The tower was damaged in the 1989 Loma Prieta earthquake, which forced the Tribune to relocate to new offices in Jack London Square. The tower sat empty until 1995, when John Protopappas purchased it for $300,000. His company, Madison Park Financial Corporation, renovated the tower in the late 1990s. The Tribune's parent company, ANG Newspapers (which purchased the newspaper from the Maynards in 1992), returned the Tribune to the building after it reopened in 1999.

Neon sign contractor and Burning Man co-founder John Law was contracted by building owner John Protopappas in 1996/97 to restore the neon on the clocks and Tribune letters. Law moved into the building in 1996 and restored and maintained the neon signage from 1996 through 2025. As of 2025, Law continued to maintain a tiny office on the 22nd floor of the tower.

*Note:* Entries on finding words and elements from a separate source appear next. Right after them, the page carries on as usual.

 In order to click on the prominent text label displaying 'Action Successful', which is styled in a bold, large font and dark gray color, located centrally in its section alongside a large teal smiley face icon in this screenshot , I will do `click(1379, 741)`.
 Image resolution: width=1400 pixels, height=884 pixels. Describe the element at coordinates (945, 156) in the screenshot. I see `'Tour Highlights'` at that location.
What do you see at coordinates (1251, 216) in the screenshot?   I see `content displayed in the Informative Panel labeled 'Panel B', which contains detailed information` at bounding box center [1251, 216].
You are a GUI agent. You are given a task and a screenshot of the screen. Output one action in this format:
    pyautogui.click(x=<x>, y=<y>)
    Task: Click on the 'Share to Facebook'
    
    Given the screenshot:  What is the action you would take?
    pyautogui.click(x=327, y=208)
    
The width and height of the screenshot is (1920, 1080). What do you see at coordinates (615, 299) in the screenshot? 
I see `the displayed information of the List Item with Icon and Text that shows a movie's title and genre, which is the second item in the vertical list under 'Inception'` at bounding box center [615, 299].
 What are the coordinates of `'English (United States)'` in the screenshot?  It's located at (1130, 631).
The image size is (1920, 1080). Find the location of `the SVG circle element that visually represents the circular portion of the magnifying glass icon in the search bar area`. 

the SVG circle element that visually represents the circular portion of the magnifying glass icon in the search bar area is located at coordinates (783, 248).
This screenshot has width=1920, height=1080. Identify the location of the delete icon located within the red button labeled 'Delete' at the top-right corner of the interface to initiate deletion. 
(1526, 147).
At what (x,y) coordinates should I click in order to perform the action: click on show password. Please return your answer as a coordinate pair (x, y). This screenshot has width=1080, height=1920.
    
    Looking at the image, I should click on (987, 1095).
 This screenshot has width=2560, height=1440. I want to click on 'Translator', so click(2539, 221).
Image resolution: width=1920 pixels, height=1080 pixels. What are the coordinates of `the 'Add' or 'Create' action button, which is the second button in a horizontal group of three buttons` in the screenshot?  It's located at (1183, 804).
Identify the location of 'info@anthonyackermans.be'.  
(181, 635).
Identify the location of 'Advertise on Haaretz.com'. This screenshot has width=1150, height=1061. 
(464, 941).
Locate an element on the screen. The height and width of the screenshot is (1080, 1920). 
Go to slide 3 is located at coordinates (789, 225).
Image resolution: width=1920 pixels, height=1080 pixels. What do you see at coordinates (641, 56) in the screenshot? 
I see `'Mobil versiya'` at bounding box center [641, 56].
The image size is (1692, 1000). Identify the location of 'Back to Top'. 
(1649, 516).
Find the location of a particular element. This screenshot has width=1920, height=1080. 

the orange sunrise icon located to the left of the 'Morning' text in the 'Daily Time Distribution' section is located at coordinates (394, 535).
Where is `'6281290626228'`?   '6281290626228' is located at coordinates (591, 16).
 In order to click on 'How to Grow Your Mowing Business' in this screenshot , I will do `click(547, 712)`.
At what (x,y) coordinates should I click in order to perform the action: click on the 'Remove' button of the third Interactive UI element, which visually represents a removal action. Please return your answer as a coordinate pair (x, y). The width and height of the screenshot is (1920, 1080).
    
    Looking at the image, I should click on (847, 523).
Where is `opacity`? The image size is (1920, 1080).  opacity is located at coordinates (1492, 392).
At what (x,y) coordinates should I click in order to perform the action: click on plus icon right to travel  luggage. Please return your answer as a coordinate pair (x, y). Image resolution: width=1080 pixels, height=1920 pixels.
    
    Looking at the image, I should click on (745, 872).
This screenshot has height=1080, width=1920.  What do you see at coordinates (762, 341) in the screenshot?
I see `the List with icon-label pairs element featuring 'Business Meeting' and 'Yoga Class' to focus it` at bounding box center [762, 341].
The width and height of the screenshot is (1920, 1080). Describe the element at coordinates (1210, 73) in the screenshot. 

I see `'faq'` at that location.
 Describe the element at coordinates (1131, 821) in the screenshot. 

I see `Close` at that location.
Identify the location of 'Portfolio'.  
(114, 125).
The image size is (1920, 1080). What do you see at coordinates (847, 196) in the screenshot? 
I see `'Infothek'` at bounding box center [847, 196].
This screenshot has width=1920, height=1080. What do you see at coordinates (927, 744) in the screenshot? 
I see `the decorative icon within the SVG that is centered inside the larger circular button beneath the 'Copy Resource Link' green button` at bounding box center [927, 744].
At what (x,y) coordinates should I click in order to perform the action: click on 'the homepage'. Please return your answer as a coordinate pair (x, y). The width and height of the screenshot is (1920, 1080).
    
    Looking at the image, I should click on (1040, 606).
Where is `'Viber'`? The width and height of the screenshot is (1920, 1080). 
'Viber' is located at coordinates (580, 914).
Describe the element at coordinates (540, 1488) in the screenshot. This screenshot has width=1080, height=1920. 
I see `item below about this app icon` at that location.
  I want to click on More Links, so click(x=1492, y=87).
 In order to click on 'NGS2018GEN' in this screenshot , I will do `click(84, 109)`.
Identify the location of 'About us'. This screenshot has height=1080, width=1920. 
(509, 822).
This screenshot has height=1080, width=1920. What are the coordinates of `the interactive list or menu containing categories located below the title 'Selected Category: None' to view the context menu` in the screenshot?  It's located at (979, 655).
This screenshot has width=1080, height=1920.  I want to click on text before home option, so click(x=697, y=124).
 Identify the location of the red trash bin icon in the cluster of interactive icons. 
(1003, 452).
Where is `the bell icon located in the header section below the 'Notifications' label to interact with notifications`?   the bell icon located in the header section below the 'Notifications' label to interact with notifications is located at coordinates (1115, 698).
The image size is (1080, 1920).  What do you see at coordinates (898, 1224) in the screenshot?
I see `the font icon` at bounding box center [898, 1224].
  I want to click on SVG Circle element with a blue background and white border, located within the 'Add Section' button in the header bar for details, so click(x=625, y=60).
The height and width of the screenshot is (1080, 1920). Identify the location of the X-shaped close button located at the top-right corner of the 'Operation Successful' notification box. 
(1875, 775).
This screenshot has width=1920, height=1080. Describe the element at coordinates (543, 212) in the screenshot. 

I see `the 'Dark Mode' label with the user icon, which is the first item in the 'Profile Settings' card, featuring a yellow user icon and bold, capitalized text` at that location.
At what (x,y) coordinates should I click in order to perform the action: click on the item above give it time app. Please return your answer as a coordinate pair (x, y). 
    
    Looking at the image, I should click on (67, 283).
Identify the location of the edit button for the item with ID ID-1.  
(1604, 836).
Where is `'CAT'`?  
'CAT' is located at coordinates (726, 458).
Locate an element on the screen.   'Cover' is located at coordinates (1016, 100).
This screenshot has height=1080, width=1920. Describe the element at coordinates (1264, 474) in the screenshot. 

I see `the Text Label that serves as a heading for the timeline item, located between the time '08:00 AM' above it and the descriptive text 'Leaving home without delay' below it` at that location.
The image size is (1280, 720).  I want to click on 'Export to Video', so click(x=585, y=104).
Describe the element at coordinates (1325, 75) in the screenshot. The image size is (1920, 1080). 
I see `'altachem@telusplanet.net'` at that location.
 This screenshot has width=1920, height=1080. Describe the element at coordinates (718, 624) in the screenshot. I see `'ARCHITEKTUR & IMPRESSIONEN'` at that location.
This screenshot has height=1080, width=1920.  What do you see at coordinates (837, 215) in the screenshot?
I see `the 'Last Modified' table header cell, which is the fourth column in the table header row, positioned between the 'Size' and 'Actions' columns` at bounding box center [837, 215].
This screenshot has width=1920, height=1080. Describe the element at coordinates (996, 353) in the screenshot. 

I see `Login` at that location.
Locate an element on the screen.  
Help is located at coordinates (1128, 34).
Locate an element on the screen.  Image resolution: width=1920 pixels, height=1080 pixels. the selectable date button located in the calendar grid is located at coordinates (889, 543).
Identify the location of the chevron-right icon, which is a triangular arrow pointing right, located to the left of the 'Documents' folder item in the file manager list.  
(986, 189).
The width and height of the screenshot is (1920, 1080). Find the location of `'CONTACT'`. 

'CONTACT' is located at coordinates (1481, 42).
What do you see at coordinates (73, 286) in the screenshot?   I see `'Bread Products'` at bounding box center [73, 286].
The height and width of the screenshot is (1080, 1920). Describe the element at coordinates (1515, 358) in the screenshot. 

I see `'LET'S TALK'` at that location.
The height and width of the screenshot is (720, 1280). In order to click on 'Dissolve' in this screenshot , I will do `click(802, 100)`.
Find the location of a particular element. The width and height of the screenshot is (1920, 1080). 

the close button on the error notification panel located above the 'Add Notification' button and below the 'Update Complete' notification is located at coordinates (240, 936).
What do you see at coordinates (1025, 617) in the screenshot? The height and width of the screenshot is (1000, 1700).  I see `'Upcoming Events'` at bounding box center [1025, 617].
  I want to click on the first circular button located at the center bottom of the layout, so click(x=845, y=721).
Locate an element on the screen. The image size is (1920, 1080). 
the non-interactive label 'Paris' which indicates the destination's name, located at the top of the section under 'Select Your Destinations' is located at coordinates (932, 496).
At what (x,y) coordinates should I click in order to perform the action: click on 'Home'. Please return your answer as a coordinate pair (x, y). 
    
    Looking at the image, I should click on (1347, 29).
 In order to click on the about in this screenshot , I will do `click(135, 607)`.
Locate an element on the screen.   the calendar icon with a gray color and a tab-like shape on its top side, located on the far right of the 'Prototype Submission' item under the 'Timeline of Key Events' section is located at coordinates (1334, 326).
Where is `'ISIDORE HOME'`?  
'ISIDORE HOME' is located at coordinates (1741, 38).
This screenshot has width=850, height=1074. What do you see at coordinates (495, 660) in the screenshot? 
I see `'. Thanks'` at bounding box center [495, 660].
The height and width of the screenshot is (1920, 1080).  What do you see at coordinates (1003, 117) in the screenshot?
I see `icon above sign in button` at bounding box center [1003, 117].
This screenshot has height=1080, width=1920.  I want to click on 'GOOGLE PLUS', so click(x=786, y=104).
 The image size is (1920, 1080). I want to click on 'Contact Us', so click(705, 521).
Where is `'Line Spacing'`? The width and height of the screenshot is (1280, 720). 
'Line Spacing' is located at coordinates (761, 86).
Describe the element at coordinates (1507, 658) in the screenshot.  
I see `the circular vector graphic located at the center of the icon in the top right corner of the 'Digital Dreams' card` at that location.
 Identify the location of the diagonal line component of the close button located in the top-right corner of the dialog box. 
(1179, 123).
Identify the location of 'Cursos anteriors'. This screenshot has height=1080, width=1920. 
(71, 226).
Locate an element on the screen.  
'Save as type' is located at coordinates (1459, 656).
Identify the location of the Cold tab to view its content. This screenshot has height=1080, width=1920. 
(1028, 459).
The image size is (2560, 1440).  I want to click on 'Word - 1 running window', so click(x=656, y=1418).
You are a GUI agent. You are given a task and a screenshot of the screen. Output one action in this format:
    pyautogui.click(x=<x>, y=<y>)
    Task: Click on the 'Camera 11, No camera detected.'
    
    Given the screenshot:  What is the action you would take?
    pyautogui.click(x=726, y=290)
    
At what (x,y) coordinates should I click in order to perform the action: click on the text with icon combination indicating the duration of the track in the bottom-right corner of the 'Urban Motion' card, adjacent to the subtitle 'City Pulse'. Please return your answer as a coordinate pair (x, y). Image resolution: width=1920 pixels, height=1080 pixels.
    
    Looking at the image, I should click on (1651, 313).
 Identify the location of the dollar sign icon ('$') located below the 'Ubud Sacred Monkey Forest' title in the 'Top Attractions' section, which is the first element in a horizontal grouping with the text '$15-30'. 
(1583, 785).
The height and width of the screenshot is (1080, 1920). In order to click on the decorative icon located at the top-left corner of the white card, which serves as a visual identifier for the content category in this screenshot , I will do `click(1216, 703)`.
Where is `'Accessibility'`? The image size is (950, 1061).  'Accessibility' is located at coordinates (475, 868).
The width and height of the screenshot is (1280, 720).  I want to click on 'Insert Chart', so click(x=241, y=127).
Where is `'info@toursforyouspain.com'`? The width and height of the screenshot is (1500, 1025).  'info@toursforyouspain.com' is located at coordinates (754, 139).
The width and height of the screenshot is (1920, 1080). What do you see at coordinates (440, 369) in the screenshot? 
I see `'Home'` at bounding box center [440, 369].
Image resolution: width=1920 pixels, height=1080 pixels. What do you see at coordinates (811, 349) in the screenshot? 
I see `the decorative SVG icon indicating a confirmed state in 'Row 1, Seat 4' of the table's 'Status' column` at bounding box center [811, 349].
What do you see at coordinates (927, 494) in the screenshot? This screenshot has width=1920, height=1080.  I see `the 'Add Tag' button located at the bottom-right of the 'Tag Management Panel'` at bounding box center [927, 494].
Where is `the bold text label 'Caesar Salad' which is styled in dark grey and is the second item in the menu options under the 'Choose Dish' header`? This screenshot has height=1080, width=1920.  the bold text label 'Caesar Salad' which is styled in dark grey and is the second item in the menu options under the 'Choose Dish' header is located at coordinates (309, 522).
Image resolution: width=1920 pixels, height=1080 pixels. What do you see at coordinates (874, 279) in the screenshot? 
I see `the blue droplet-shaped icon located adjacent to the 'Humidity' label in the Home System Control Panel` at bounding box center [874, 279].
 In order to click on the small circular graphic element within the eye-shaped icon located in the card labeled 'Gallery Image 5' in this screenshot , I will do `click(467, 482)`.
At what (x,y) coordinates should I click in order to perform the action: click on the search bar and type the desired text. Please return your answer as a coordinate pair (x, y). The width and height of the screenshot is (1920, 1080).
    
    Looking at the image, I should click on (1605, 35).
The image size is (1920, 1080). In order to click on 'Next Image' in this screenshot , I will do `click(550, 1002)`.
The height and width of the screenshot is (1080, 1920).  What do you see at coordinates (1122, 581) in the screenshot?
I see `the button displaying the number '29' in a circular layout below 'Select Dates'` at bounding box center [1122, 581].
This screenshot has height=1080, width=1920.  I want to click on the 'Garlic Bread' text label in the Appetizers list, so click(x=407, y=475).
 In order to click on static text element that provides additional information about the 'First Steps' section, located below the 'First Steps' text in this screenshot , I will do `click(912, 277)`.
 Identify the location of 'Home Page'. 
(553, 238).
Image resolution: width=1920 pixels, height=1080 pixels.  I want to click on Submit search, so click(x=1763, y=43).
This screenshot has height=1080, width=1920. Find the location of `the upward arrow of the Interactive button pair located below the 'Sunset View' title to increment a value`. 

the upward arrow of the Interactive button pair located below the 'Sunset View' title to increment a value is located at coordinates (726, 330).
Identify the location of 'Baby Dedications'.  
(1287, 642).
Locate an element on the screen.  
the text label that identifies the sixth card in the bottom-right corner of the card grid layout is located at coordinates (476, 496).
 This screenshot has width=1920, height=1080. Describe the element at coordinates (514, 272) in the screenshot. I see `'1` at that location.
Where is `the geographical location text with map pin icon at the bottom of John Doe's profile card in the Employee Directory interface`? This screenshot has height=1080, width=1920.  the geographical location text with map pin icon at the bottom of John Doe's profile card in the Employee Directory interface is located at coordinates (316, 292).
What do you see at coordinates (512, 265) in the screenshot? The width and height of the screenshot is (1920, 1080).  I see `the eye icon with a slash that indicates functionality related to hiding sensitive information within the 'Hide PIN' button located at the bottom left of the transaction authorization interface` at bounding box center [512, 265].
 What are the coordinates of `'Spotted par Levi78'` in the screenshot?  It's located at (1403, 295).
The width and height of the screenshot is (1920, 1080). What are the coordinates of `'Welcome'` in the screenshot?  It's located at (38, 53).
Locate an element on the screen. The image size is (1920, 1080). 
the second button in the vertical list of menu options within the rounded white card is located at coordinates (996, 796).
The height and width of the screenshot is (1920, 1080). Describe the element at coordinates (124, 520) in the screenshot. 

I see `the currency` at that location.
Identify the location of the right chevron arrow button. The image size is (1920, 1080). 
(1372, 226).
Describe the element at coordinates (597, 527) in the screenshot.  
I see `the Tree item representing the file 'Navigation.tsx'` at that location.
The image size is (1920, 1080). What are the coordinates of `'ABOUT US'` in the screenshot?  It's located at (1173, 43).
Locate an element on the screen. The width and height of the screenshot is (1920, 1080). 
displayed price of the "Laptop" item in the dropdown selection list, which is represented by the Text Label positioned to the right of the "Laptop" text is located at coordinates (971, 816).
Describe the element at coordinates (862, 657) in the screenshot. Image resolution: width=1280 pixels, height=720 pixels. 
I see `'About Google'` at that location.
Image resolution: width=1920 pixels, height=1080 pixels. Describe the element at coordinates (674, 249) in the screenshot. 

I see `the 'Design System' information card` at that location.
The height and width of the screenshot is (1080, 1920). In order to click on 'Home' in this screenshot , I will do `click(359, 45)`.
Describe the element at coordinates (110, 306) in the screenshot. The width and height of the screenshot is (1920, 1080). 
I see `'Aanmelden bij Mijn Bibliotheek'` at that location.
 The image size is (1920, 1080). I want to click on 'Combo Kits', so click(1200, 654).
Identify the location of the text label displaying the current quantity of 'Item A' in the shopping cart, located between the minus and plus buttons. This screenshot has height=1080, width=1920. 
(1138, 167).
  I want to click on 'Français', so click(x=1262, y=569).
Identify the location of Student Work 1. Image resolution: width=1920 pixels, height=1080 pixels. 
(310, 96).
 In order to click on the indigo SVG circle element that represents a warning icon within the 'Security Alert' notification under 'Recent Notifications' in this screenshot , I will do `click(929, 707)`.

Machinist Kevin Binkert and C-10 electrical contractor Deb Lee were contracted by Law in 1997 to restore the clock motors in conjunction with the neon restoration.

In early 2006, Protopappas sold the tower to Edward B. Kislinger for approximately $15 million.

The clock faces were restored and repainted in the late fall of 2006. On December 22 of that year the faces and the famous TRIBUNE lettering were relit.

The Tribune moved permanently out of the tower in 2007 to a building on Oakport Street, near the Oakland International Airport. The facade that overhangs the tower's main entrance still bears the newspaper's iconic logo. Other past tenants include CallSocket, a now-defunct call center business, and a project owned by the San Francisco Regional Center.

The building was purchased for $8 million by Tom Henderson, SFRC's CEO and an Oakland native, in December 2011 and seized by an Alameda County Superior Court judge in April 2016 along with several other company assets. In 2017 Tom Henderson was sued by the US Government (SEC) and accused of running a fraudulent scheme with Chinese investors' money. CallSocket occupied about 37,000 square feet on multiple floors of the 83,000-square-foot landmark at 13th and Franklin streets.

Harvest Properties, Inc., a full-service commercial real estate investment firm headquartered in Oakland, purchased the building out of receivership for approximately $20 million. Harvest began major renovations to the building in 2017.

Harvest sold the property to Highbridge Equity Partners, an Oakland-based real estate investment company, for $48 million in 2019. Although Highbridge appeared confident about its purchase in 2019, the Covid-19 pandemic proved challenging for the company's ownership of the tower. In 2020, many tenants were forced to shutter their doors and paid what they could for rent — often, around 65% of their normal amount.

In 2023, Highbridge fell more than 30 days delinquent on a $99 million loan it used to buy the tower and other properties, although their lender, Rialto Capital Management Fund, granted a forbearance, meaning it did not enforce payments at the time. Highbridge founder Douglas Abrams told media shortly after that his company was not in default on the loan and was no longer considered delinquent.

Under Highbridge, as of 2024, the tower was home to several branding agencies, therapists, personal injury lawyers and freelancers using coworking spaces, although roughly half the tower remained unfilled.

As of 2026, the building houses office space provided by International Workplace Group's Space brand on the upper levels and Modern Coffee cafe on the ground level.